** Provided text **
[Begin]

Writing an IronPython Debugger: Getting Local Variables

I just pushed out a new drop of ipydbg that includes the first cut of support for showing local variables. Getting the value for a local variable is actually pretty simple. The CorFrame object (which hangs off active_thread) includes a method to get a local variable by index as well getting a count of all local variables. The problem with these functions is that they don’t provide the name of the variable. For that, you’ve got to look in debug symbols.

From a CorFrame, you can retrieve the associated CorFunction. Since I added symbol reader support to CorModule, I added support for directly retrieving the ISymbolMethod for a CorFunction. From the method symbols, I can get the root lexical scope of the method. And from the symbol scope, I can get the locals. Scopes can be nested, so to get all the locals for a given function, you need to iterate thru all the child scopes as well.

So here’s my get_locals function:

def get_locals(frame, scope=None, offset=None, show_hidden=False):  
    #if the scope is unspecified, try and get it from the frame

    if scope == None:  
        symmethod = frame.Function.GetSymbolMethod()  
        if symmethod != None:  
            scope = symmethod.RootScope  
        #if scope still not available, yield the local variables

        #from the frame, with auto-gen'ed names (local_1, etc)

        else:  
          for i in range(frame.GetLocalVariablesCount()):  
            yield "local_%d" % i, frame.GetLocalVariable(i)  
          return  

    #if we have a scope, get the locals from the scope  

    #and their values from the frame

    for lv in scope.GetLocals():  
        #always skip $site locals - they are cached callsites and  

        #not relevant to the ironpython developer

        if lv.Name == "$site": continue  
        if not lv.Name.startswith("$") or show_hidden:  
          v = frame.GetLocalVariable(lv.AddressField1)  
          yield lv.Name, v  

    if offset == None: offset = frame.GetIP()[0]  

    #recusively call get_locals for all the child scopes

    for s in scope.GetChildren():  
      if s.StartOffset <= offset and s.EndOffset >= offset:  
        for ret in get_locals(frame, s, offset, show_hidden):  
          yield ret

The function is designed to automatically retrieve the scope and offset, if they’re available. That way, I can simply call get_locals with the frame argument and it does the right thing. For example, if you don’t pass in a symbol scope explicitly get_locals will attempt to retrieve the debug symbols. If debug symbols aren’t available, iterates over the locals in the frame and yields each with a fake name (local_0, local_1, etc). If the debug symbols are available, then it iterates over the locals in the scope, then calls itself for each of the child scopes (skipping child scopes who’s offset range doesn’t overlap with the current offset).

[End]

** Given data **

[Begin]

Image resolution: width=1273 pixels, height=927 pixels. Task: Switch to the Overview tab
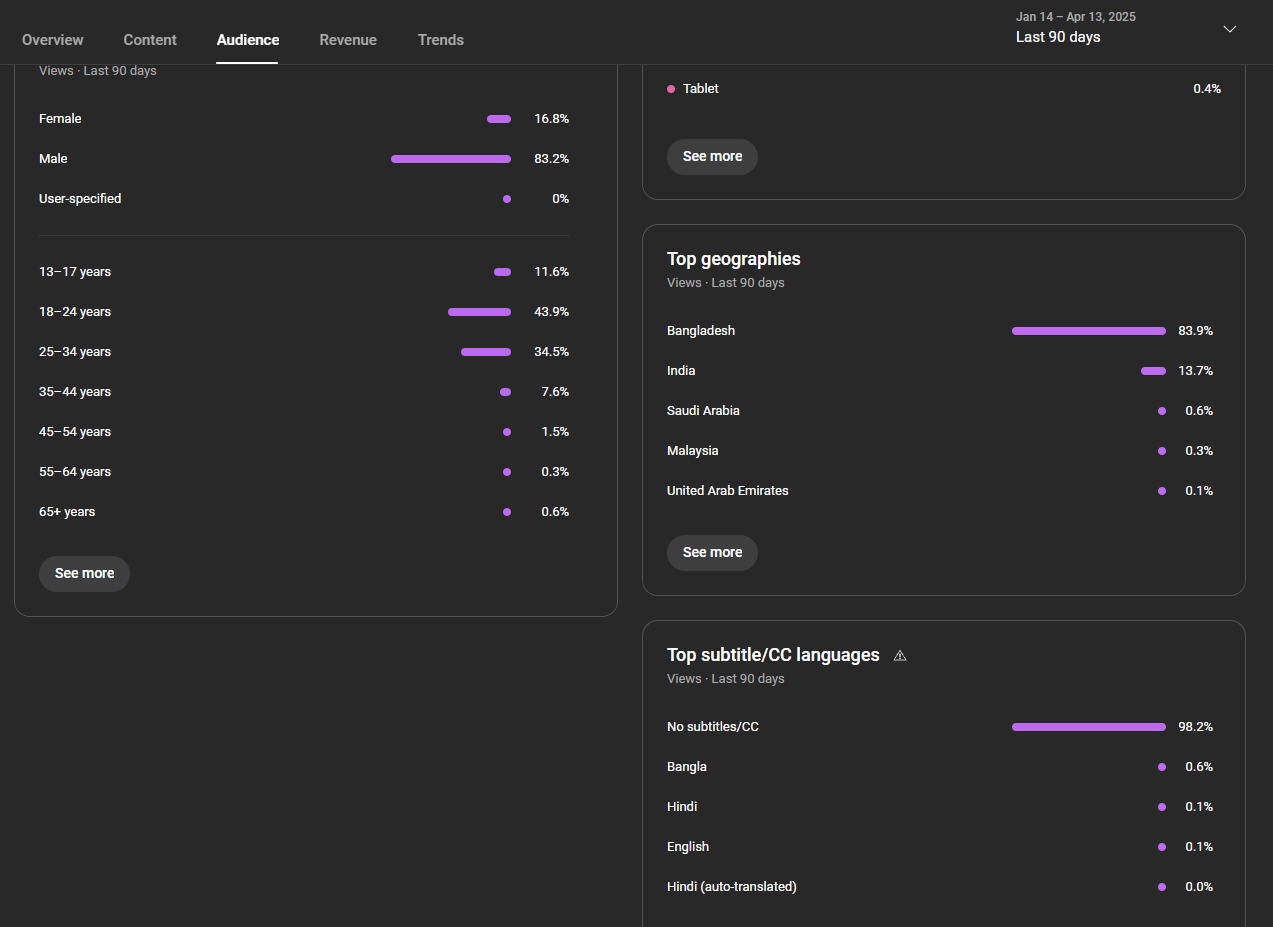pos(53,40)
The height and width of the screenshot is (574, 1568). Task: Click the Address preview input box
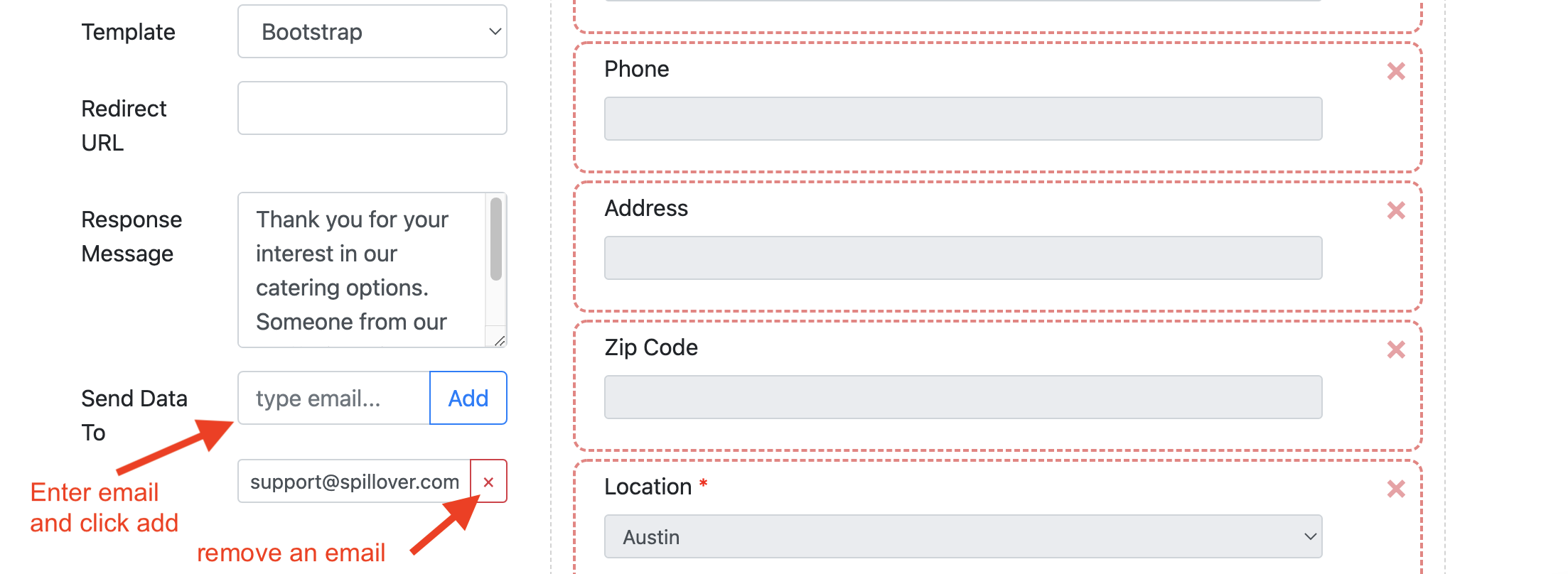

[End]

** List of tasks **
• A. What are the parameters of the get_locals function in the IronPython debugger text?
• B. Answer these about the IronPython debugger text:
(i) What does the CorFrame object hang off?
(ii) Which local variable name does get_locals always skip?
(iii) What names does get_locals give the locals when debug symbols aren't available?

** Solution set **
• A. frame, scope, offset, show_hidden

• B.
(i) active_thread
(ii) $site
(iii) Fake names: local_0, local_1, and so on